-- What the task asks --
Below are some records. Set down exactly the line holding "Instruction: Click the" and every later line through the end, omitting the pictures.

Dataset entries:
⁂
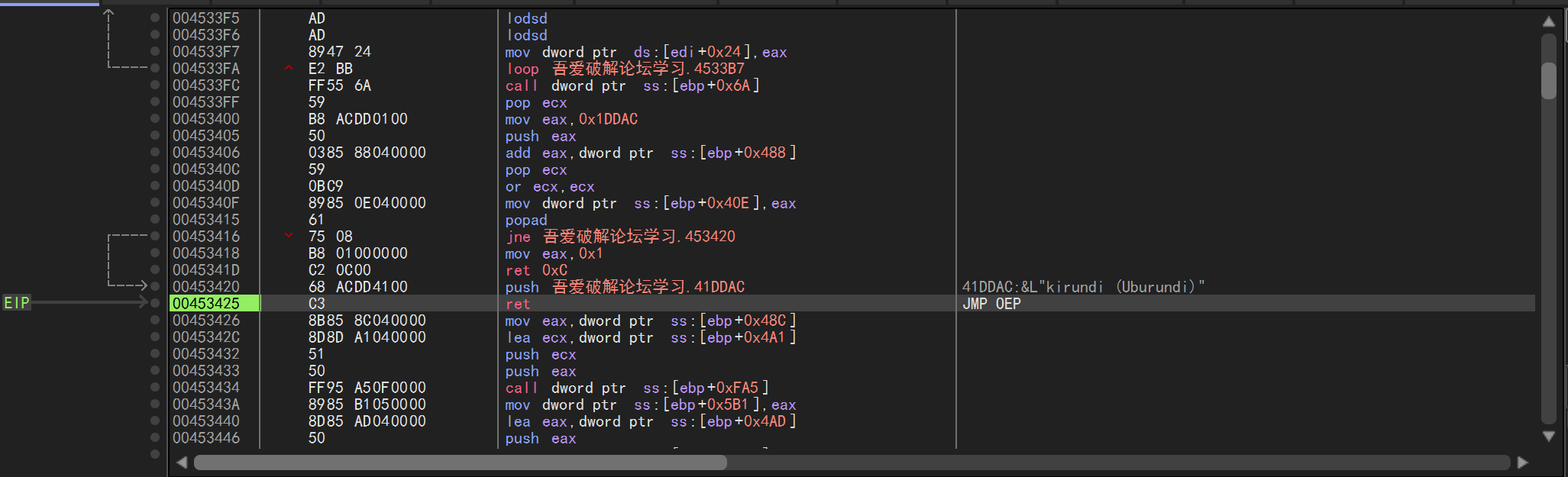Image resolution: width=1568 pixels, height=477 pixels.
Task: Click the right arrow of horizontal scrollbar
Action: click(x=1522, y=462)
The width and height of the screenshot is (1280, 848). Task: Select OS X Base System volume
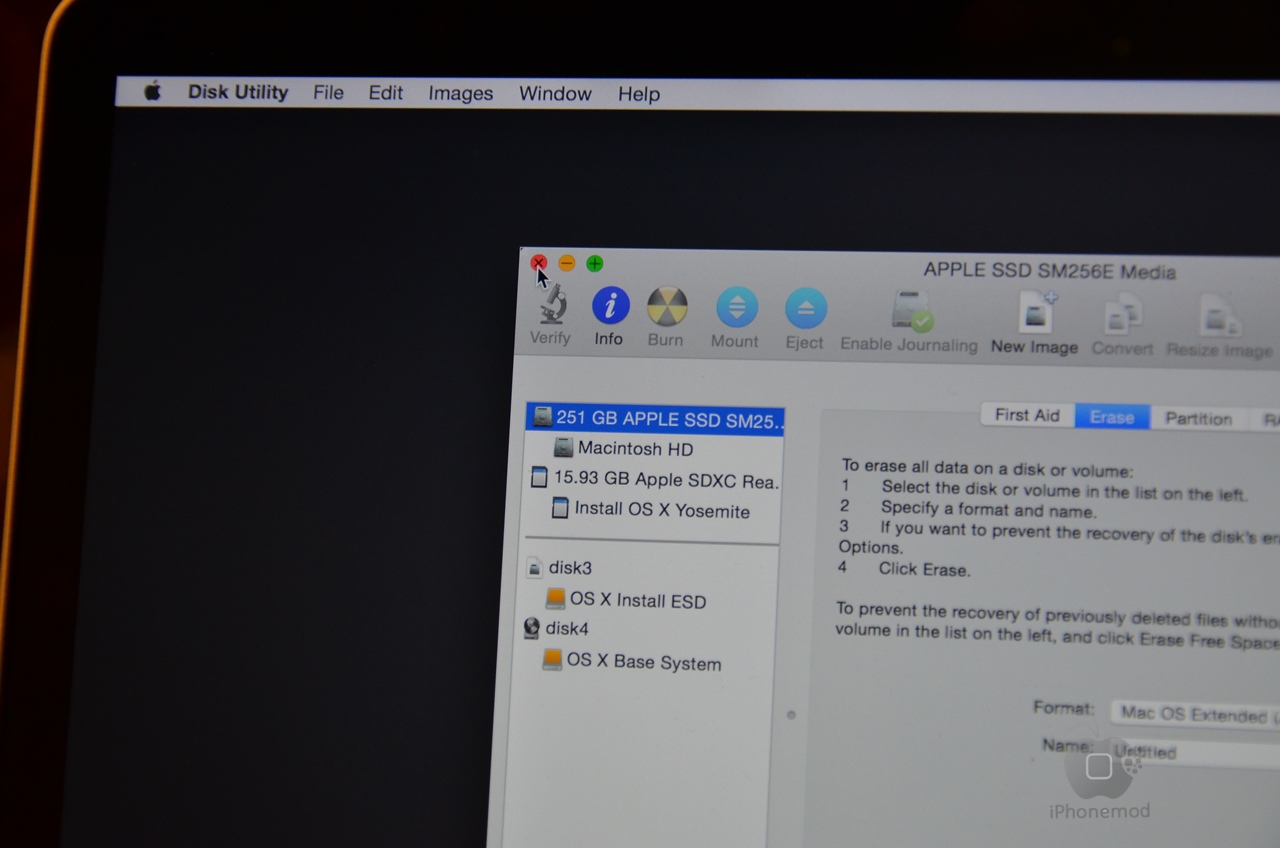[644, 662]
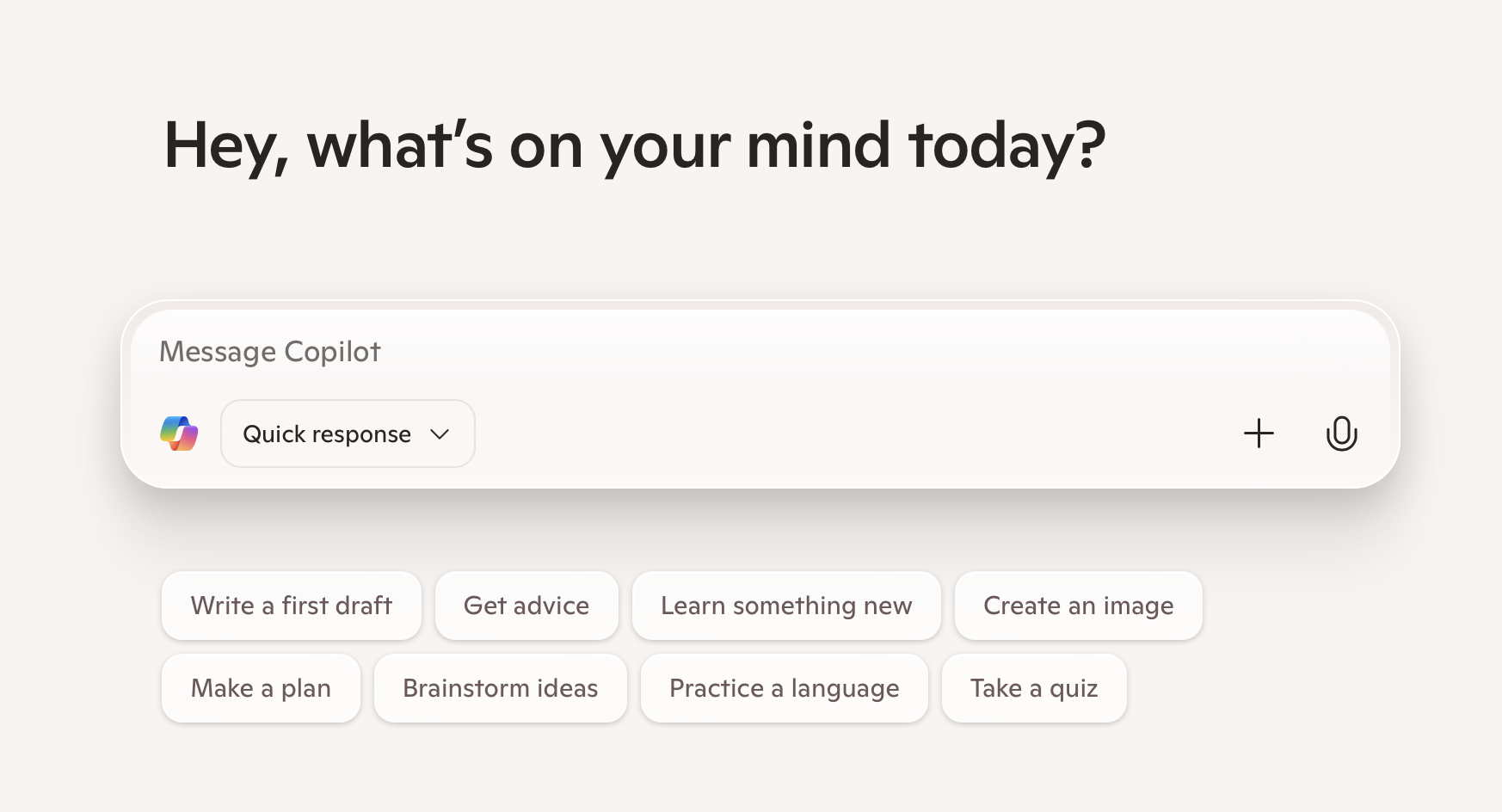
Task: Select the Write a first draft suggestion
Action: coord(291,606)
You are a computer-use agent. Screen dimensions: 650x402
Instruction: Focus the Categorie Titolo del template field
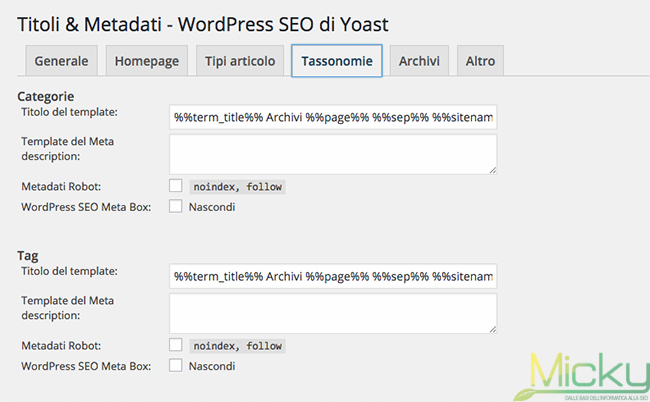333,117
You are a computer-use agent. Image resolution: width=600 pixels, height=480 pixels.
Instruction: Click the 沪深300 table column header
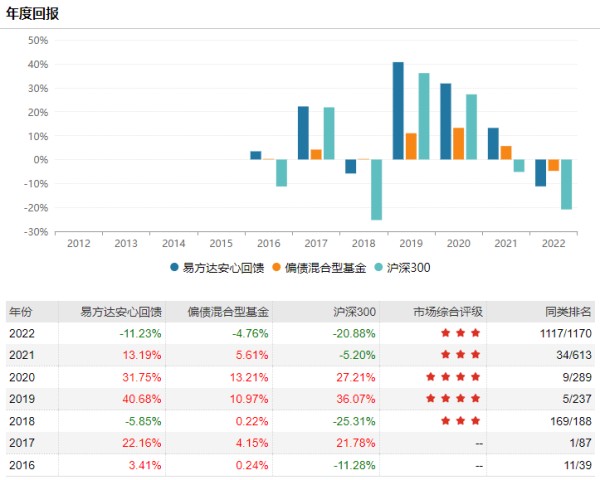(x=355, y=311)
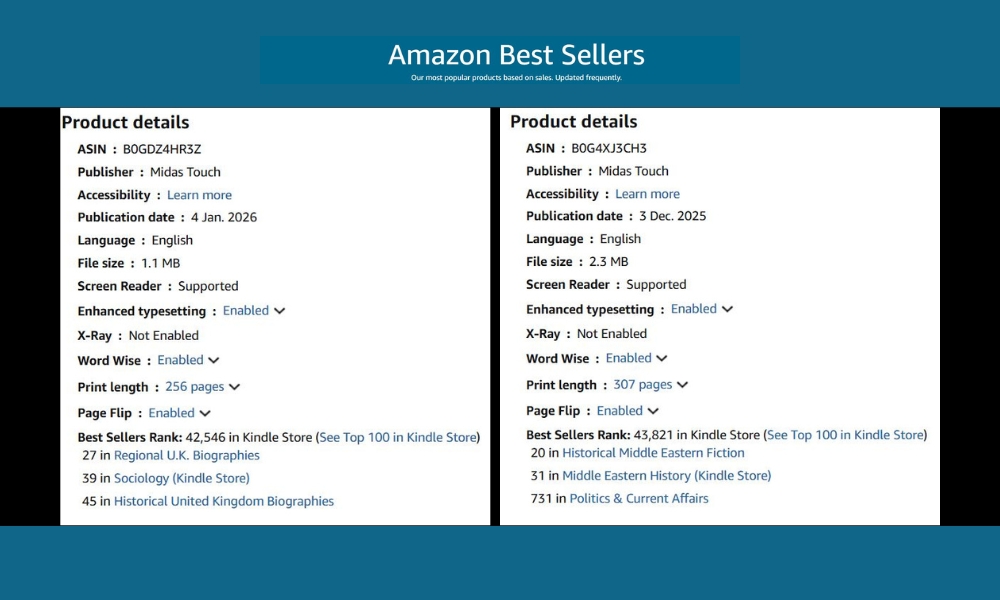
Task: Click ASIN B0GDZ4HR3Z text
Action: click(x=161, y=149)
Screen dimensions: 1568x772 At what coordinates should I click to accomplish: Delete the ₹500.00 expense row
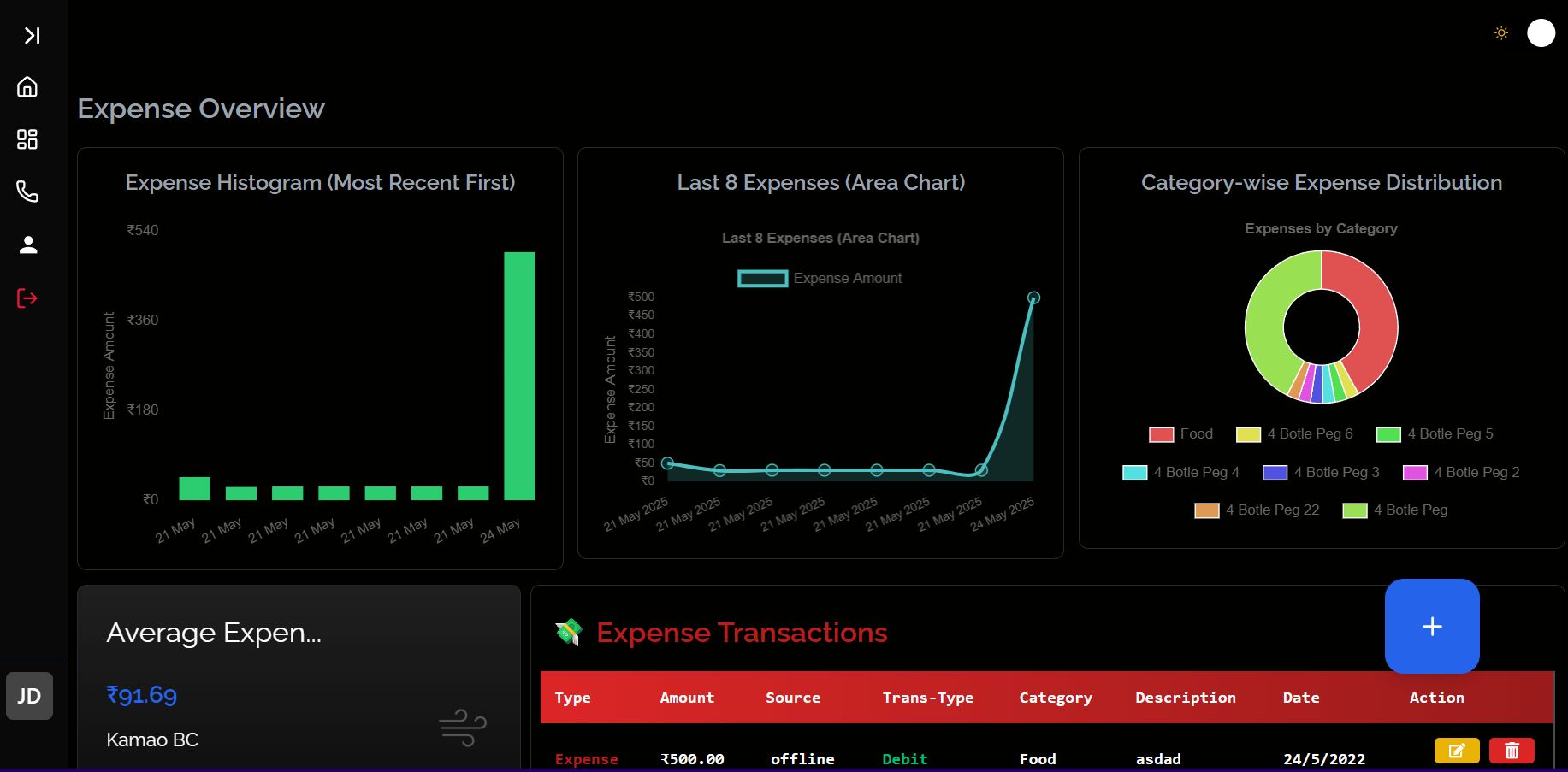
⁂
-- Answer for this exercise --
Instruction: Click the 沪深300 table column header
(x=355, y=311)
Task: Click ASIN B0GDZ4HR3Z text
Action: click(x=161, y=149)
Screen dimensions: 1568x772 At what coordinates should I click to accomplish: Delete the ₹500.00 expense row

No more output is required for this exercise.